LINPACK benchmarks are based on solving a system of linear equations with a dense matrix of coefficients over a real number field using Gaussian elimination. Real numbers are usually represented with full precision. Due to the large number of operations on real numbers, LINPACK results are considered to be the benchmark for the performance of hardware and software configurations in areas that intensively use complex mathematical calculations.

Earth Simulator.
According to New Scientist magazine, in the new, 19th version of the Top500 list of supercomputers, the supercomputer system for the NEC Corporation's Earth Simulator project will take first place. It is installed at the Japanese Institute of Earth Sciences (Yokohama Institute for Earth Sciences) in Kanagawa, Yokohama Prefecture. The developers claim that its peak performance can reach 40 Tflops.

The Earth Simulator supercomputer is designed to simulate climate change based on data received from satellites. According to NEC representatives, high computer performance is achieved through the use of specially designed vector processors. The system is based on 5120 such processors, combined into 640 SX-6 nodes (8 processors each). The supercomputer runs SUPER-UX OS. Development tools include compilers for C/C++, Fortran 90 and HPF languages, as well as automatic vectorization tools, an implementation of the MPI-2 interface and the ASL/ES mathematical library. The entire machine occupies the area of ​​three tennis courts (50 by 65 m) and uses several kilometers of cable.

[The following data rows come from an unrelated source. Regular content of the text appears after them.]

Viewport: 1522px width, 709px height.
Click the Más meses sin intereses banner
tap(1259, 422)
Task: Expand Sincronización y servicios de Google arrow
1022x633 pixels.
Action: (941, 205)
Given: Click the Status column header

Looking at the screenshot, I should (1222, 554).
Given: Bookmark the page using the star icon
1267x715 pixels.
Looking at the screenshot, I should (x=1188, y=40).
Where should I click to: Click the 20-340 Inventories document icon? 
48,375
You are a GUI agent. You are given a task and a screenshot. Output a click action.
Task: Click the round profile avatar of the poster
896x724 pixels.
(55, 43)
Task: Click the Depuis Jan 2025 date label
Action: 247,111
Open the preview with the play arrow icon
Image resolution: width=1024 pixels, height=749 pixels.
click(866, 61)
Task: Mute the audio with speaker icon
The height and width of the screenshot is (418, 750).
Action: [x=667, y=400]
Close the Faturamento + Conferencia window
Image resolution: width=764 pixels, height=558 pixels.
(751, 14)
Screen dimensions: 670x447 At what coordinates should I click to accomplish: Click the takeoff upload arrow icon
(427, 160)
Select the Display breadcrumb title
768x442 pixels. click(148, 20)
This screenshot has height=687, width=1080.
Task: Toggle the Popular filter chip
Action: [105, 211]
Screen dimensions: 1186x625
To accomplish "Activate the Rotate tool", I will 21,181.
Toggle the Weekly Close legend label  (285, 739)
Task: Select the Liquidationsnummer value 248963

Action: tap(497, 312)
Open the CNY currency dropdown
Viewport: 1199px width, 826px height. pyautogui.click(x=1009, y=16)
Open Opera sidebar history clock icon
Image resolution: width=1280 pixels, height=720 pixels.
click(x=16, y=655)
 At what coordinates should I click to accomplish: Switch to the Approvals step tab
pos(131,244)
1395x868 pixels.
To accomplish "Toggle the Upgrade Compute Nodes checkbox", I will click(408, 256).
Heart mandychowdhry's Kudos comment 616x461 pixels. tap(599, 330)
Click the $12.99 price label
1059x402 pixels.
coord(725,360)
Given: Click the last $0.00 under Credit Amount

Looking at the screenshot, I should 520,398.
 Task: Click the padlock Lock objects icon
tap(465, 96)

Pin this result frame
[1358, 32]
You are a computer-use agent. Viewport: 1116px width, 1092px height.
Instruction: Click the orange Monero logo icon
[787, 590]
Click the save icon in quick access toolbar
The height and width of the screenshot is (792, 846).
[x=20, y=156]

The K Computer supercomputer, which previously occupied first place, has been pushed to third place. Its performance is 11.28 Pflops (see Figure 1). Let us recall that FLOPS (FLoating-point Operations Per Second, FLOPS) is a unit of measurement of computer performance, which shows how many floating point operations per second a given computing system is capable of performing.

K Computer is a joint development of the Rikagaku Kenkiyo Institute of Physical and Chemical Research (RIKEN) and Fujitsu. It was created as part of the High-Performance Computing Infrastructure initiative led by the Japanese Ministry of Education, Culture, Sports, Science and Technology (MEXT). The supercomputer is installed on the territory of the Institute of Advanced Computing Sciences in the Japanese city of Kobe.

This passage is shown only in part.